Campaign strategy: Erdoğan encouraged a “camp mentality” through his strategy of demonising, polarising and stigmatising the opposition. The opposition’s belief that forging an alliance of parties with different political views would overcome the “camp mentality” turned out to be mistaken. Kılıçdaroğlu’s Alevi identity was seen as a liability, as it diverged from the Sunni state tradition inherited from the Ottoman Em­pire. Erdoğan’s campaign, on the other hand, was polarising but much more cohe­sive, placing particular emphasis on tradi­tional Islam, family values and national security (manifested in anti-PKK operations).
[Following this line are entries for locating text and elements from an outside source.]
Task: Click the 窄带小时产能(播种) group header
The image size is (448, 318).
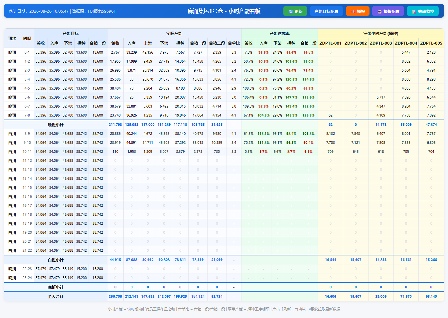Action: coord(381,33)
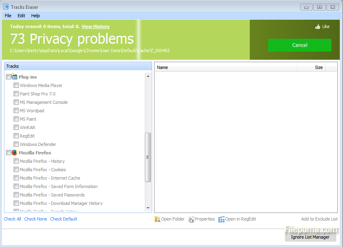Check the Windows Media Player box
Viewport: 343px width, 247px height.
point(16,85)
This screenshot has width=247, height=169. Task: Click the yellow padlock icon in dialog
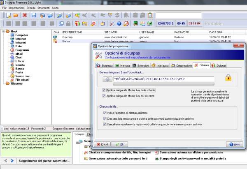coord(228,77)
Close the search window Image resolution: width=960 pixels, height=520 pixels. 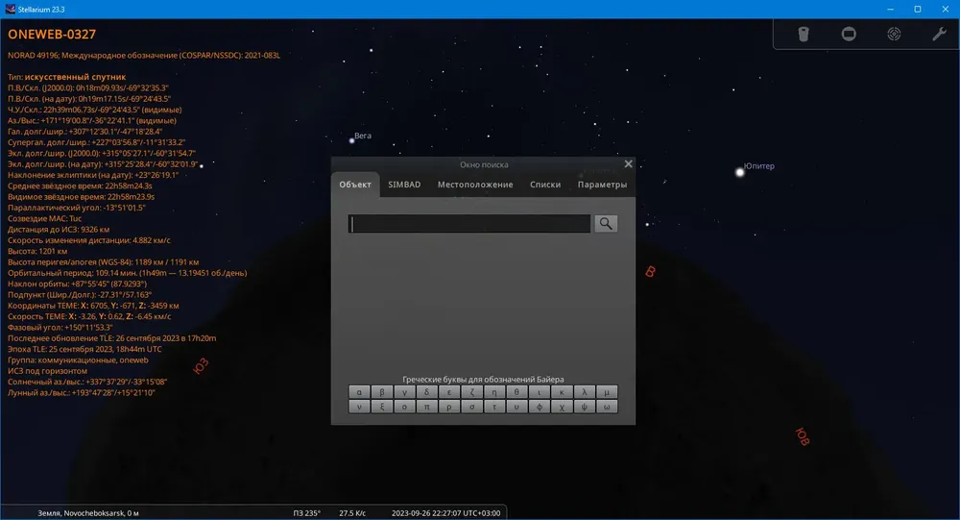point(628,163)
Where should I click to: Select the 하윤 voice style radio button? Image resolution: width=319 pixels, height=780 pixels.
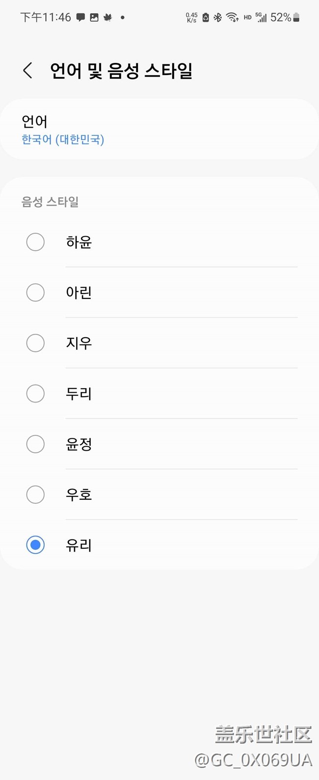[x=35, y=242]
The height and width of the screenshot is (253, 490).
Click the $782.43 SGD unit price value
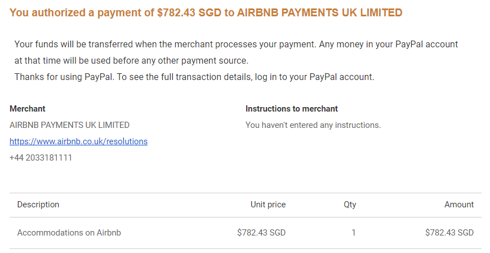click(x=261, y=233)
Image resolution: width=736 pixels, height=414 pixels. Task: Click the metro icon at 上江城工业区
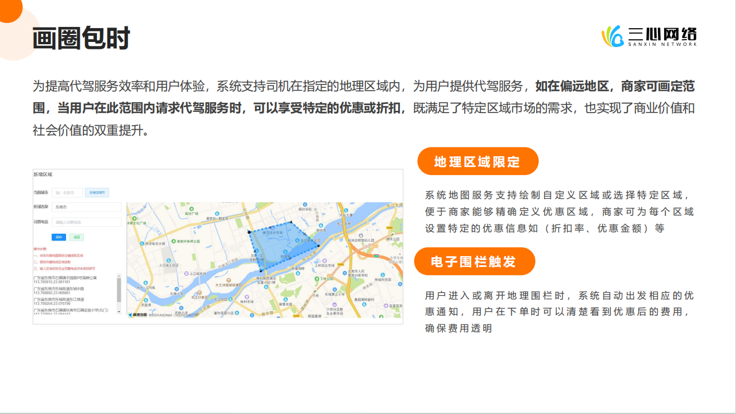pyautogui.click(x=186, y=273)
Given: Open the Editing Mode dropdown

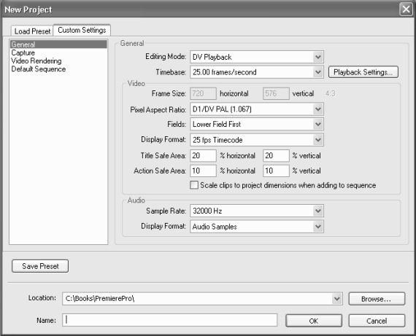Looking at the screenshot, I should pyautogui.click(x=257, y=57).
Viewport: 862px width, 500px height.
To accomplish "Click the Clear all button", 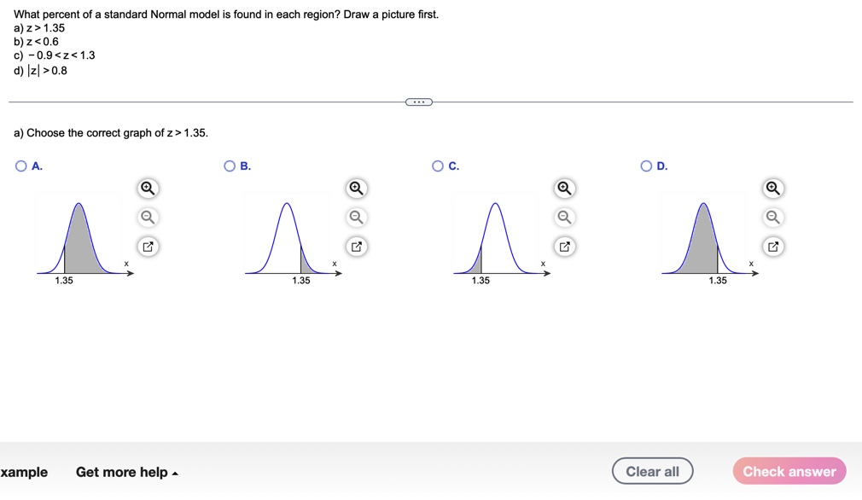I will pos(652,470).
Consequently, the opposition’s hopes of persuading conservative voters to sup­port the parties of the Nation’s Alliance were in vain.
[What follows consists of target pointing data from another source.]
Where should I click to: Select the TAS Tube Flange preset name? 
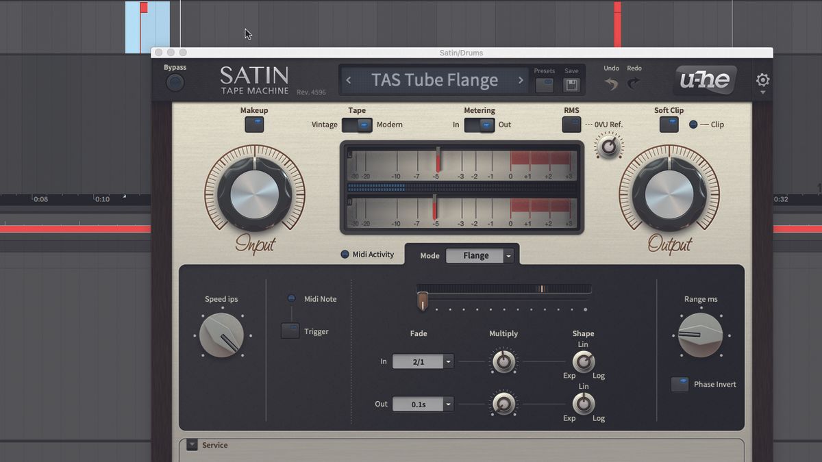click(x=433, y=80)
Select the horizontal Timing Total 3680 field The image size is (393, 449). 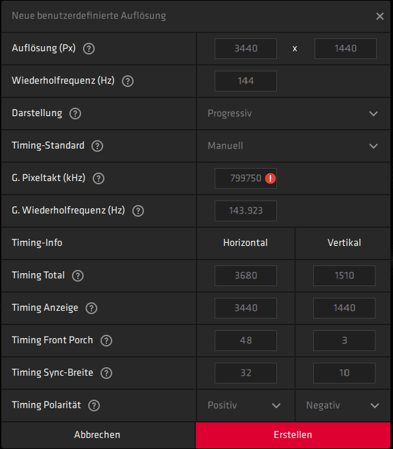click(246, 276)
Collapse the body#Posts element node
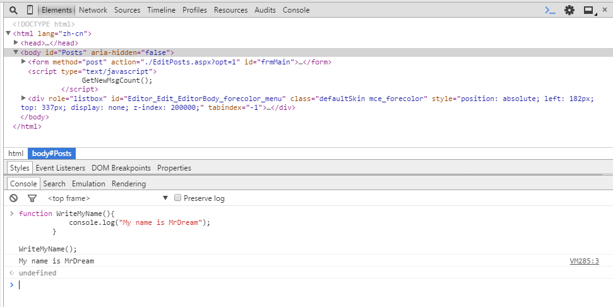613x307 pixels. (x=16, y=52)
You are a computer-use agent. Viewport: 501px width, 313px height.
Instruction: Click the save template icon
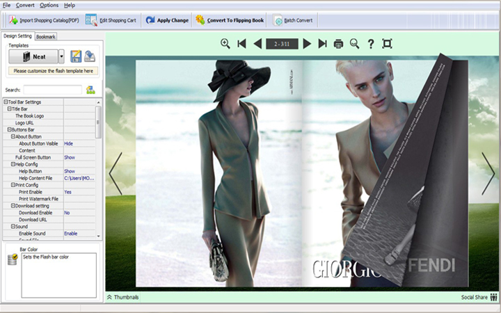click(x=76, y=56)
Nationalism: Erdoğan skilfully combined his promise of modernisation and prosperity with a demonstration of “national great­ness” building on the past glory of the Otto­man Empire and projecting power inter­nationally (in Syria, Libya and the Cauca­sus). He portrayed himself as a powerful statesman and arbitrator in international conflicts, for example in the grain deal between Ukraine and Russia, and as a solid defender of national interests (for example vetoing Sweden’s accession to NATO). By emphasising the independence of Turkey’s defence industry from the United States and the European Union, Erdoğan also catered to the nationalists’ longing for national greatness.
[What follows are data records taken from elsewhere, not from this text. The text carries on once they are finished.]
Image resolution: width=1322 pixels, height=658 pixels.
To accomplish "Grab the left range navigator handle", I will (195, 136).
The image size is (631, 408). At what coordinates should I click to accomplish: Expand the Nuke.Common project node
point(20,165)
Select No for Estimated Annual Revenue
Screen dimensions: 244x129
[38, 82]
Political cohesion: Bickering over Kılıçdaroğlu’s candidacy between the six opposition leaders created a negative image of instability and chaos, and fears over a Kılıçdaroğlu presidency and a parliamentary majority for the Nation Alliance. The governing bloc was socio-politically and ideologically more coherent than the oppo­sition and succeeded in presenting itself as the guarantor of continuity and stability.

The new cabinet

Erdoğan announced his new cabinet on 3 June. From the previous cabinet only the health and tourism ministers retained their positions Much like their predecessors, most the new ministers are technocrats and bureaucrats without distinct political pro­files. The few ministers that do have a poli­tical background are not powerful figures. They are relatively unknown to the general public, and reliant on Erdoğan for their political careers.

If we are to anticipate Erdoğan’s policy choices and understand the evolving power dynamics within the ruling circle, it is use­ful to examine the personnel choices a little more closely. Erdoğan’s decision-making process is opaque and unpredictable. He is prone to make radical changes overnight. Relevant institutions are often kept in the dark and decisions are taken by a tight circle. The profiles of the new ministers give an indication of how the policy line will evolve, with two new appointments attracting particular attention.

Leaving the cabinet

Prior to the announcement, it had been widely assumed that Suleyman Soylu and Hulusi Akar would retain their positions as Minister of the Interior and Minister of Defence respectively. These two individuals were regarded as the most influential min­isters in the previous cabinet, given their political capital and the importance of their portfolios. Furthermore, given that both posts are crucial for security, it was ex­pected that Erdoğan would prioritise conti­nuity.

The appointment of ministers in these positions came as a surprise and carries significant political implications. Firstly, the ease with which Erdoğan replaced these supposedly powerful figures demonstrates his complete consolidation of power within the political arena. This is particularly notable in the case of Soylu, who was the most popular AKP politician after Erdoğan. There had already been disagreements be­tween Erdoğan and Soylu, who was also locked in a power struggle with Berat Albay­rak – former economy minister, Erdoğan’s son-in-law and once seen his heir apparent.

However, Erdoğan was unable to dismiss Soylu on account of his popularity with the party’s base and, more importantly, his support from Erdoğan’s junior coalition partner, the MHP. The fact that the MHP was unable to resist Soylu’s replacement this time suggests a shift in the balance of power within the ruling coalition. Through this move, Erdoğan underlined his power his vis-à-vis his coalition partners and allies as well as within his own party.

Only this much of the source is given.